[Collected data entries]

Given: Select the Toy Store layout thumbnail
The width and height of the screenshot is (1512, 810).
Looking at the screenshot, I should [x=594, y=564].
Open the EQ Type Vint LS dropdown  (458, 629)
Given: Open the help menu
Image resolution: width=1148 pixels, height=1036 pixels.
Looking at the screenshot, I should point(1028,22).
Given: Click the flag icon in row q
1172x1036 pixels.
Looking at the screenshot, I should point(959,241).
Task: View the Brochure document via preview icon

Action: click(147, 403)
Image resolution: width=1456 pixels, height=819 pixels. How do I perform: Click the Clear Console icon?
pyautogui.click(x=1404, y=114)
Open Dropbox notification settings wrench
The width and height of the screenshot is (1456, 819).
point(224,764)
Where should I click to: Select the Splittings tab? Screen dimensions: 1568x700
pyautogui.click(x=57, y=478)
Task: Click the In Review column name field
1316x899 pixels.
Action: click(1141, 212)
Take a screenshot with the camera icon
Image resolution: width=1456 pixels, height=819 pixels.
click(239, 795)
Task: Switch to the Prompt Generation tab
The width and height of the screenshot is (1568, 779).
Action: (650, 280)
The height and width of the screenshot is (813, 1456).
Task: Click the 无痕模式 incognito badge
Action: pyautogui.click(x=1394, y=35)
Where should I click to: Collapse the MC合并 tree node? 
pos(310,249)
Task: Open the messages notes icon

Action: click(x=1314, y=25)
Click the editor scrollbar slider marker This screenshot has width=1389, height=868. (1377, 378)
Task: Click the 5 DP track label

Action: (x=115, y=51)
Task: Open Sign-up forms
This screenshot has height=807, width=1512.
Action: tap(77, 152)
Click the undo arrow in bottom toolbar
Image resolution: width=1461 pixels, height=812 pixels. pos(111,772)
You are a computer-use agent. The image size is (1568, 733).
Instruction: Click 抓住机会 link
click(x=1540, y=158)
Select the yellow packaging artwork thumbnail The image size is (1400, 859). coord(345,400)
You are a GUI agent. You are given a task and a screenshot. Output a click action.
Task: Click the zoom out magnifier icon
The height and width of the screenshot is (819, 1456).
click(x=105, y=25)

**Task prompt:**
Could you copy every line in the records that holds "thumbnail"?

**Response area:**
Given: Select the Toy Store layout thumbnail
Select the yellow packaging artwork thumbnail The image size is (1400, 859). coord(345,400)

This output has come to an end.